- [TASK REQUIREMENTS]: Beginning with the first line of the data below, reproduce every line unchanged, ending with the line that holds "Task: Tap checkmark".

____________________

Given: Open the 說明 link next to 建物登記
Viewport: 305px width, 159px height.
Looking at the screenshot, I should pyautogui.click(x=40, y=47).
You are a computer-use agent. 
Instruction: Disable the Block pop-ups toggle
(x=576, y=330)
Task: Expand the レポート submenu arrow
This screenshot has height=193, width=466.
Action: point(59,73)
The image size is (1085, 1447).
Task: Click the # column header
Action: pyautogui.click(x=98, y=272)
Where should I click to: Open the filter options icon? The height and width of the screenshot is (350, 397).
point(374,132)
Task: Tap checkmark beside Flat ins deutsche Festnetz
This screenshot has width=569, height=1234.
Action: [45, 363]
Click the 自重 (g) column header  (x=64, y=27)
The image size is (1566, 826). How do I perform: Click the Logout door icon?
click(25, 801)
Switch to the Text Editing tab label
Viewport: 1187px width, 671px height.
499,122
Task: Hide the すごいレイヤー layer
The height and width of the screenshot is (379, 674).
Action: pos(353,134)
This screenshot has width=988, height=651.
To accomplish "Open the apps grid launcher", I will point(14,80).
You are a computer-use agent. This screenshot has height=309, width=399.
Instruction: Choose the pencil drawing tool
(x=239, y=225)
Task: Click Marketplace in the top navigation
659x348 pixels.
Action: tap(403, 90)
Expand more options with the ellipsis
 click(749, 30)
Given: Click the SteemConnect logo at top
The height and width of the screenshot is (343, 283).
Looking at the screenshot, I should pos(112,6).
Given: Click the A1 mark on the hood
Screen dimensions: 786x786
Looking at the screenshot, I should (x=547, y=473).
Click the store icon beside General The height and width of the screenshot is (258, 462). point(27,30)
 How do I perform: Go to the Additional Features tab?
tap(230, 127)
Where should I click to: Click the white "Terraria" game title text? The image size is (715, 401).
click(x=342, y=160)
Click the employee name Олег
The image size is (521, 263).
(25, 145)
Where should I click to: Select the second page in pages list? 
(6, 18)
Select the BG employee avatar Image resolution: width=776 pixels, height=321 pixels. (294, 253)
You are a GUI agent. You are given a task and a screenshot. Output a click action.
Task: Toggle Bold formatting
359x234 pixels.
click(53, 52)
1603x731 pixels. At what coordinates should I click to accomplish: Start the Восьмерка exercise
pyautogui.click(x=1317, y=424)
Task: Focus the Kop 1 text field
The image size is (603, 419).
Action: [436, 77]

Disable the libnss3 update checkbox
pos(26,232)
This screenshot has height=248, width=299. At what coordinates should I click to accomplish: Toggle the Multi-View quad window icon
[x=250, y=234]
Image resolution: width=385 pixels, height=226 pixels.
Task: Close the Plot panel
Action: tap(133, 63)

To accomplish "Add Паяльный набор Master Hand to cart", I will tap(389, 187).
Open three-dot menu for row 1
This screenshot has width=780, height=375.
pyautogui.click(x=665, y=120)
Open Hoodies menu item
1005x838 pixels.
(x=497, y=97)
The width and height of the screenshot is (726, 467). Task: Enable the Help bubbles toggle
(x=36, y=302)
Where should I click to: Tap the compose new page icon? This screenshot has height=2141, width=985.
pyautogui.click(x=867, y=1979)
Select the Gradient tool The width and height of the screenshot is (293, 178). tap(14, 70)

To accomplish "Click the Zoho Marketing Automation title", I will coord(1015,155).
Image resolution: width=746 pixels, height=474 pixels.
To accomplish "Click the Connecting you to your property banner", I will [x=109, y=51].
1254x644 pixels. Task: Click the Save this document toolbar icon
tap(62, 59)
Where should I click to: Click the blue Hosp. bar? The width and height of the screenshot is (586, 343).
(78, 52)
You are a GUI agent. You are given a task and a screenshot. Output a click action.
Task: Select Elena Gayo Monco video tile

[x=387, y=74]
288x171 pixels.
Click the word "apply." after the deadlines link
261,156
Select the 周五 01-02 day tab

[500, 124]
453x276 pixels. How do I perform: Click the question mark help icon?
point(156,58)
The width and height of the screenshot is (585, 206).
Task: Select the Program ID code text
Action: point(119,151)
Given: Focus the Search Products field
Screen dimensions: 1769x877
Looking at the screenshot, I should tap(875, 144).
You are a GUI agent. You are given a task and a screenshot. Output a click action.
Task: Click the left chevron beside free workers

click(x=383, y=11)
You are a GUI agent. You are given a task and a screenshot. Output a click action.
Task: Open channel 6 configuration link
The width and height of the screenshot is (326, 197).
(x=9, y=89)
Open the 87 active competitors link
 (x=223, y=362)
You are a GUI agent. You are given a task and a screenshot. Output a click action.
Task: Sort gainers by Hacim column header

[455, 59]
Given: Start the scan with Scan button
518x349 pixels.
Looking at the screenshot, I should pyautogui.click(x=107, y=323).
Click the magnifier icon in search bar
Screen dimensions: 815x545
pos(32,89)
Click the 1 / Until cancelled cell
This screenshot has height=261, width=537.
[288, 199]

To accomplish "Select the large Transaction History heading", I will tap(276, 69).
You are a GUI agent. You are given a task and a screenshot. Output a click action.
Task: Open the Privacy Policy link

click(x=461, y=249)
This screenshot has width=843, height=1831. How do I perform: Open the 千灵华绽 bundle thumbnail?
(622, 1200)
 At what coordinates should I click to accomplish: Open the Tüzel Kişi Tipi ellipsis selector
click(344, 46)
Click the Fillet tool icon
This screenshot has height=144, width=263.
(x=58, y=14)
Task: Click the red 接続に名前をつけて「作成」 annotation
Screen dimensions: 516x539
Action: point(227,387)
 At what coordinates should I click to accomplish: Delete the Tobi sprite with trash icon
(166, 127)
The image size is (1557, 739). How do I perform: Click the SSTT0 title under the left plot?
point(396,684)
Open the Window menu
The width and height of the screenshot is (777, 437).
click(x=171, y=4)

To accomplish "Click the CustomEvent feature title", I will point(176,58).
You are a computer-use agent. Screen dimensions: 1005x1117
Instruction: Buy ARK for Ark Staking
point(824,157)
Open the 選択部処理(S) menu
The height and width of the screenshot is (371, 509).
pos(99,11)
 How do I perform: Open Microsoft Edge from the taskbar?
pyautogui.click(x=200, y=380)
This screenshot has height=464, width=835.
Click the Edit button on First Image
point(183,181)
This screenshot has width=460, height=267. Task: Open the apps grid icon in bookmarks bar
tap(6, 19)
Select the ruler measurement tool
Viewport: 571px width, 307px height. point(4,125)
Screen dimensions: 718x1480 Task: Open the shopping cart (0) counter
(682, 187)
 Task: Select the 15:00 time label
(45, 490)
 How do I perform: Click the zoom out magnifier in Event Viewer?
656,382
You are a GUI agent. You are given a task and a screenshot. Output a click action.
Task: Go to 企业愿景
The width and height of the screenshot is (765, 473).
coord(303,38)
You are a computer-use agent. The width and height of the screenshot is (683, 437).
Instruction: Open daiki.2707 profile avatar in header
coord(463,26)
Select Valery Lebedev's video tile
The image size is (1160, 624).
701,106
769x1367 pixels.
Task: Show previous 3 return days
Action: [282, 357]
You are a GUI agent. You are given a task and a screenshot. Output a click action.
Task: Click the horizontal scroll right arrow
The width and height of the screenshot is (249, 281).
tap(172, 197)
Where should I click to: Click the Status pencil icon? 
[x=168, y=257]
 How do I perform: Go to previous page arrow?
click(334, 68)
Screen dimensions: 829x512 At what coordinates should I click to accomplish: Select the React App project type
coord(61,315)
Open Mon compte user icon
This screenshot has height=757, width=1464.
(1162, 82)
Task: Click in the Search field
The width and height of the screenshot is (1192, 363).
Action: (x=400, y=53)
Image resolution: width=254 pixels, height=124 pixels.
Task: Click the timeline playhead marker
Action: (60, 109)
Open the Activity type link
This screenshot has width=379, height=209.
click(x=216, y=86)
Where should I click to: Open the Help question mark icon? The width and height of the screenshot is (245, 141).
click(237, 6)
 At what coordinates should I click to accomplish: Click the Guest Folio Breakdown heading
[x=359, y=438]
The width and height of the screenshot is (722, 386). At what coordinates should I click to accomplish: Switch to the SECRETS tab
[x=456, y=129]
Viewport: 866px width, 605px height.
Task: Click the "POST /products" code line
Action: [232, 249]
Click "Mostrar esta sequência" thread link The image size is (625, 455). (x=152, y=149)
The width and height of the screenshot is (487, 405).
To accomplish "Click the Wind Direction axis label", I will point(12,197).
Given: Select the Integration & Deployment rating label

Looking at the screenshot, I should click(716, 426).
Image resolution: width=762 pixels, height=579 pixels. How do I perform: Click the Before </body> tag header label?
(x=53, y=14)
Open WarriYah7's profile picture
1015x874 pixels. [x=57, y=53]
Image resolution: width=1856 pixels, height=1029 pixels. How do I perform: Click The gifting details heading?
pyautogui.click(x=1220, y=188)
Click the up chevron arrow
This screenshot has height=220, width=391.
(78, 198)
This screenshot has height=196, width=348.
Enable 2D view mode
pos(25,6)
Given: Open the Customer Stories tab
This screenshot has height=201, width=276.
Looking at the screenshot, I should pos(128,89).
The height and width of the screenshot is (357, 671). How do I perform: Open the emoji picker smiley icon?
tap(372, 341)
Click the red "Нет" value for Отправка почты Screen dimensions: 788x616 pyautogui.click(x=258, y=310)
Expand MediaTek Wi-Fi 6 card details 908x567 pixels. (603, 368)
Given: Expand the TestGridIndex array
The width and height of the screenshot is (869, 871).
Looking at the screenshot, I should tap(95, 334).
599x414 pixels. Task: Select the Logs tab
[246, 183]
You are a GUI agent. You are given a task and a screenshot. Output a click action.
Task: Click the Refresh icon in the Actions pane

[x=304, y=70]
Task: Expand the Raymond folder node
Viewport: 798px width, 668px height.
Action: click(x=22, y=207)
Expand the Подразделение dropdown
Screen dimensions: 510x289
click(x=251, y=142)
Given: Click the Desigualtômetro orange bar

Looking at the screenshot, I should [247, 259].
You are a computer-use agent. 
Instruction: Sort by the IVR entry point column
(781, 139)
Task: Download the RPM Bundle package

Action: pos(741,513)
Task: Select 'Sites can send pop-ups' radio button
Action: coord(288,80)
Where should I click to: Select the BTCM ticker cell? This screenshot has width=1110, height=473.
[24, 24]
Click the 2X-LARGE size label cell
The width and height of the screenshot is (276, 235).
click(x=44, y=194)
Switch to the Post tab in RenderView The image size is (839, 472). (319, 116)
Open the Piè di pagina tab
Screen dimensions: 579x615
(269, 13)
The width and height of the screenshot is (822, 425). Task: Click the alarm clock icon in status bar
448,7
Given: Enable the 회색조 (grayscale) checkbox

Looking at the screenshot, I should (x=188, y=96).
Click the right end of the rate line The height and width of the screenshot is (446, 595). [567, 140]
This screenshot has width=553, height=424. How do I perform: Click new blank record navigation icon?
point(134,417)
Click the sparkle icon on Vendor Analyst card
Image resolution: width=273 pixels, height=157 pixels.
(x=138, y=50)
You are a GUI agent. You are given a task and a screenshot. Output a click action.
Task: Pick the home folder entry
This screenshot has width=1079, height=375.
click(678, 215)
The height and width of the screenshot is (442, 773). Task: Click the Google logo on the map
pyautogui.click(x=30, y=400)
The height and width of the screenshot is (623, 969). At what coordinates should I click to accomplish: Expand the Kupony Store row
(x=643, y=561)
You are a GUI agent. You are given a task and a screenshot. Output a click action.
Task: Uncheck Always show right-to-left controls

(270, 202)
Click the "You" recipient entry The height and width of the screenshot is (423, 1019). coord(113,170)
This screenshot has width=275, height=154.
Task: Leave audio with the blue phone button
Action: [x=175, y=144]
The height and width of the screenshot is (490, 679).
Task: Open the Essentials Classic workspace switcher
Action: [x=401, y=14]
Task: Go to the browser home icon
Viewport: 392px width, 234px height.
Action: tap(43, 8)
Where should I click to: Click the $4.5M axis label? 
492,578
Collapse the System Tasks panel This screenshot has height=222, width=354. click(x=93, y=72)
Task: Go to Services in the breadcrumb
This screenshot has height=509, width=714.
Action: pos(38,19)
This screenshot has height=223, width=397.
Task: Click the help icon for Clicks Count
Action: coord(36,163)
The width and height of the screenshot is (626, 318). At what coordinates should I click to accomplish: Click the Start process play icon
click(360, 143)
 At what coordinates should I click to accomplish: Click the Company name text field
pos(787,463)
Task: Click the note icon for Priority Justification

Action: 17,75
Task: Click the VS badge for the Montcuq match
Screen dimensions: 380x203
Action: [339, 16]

____________________

- [EXERCISE SOLUTION]:
Given: Open the 說明 link next to 建物登記
Viewport: 305px width, 159px height.
Looking at the screenshot, I should pyautogui.click(x=40, y=47).
You are a computer-use agent. 
Instruction: Disable the Block pop-ups toggle
(x=576, y=330)
Task: Expand the レポート submenu arrow
This screenshot has height=193, width=466.
Action: point(59,73)
The image size is (1085, 1447).
Task: Click the # column header
Action: pyautogui.click(x=98, y=272)
Where should I click to: Open the filter options icon? The height and width of the screenshot is (350, 397).
point(374,132)
Task: Tap checkmark beside Flat ins deutsche Festnetz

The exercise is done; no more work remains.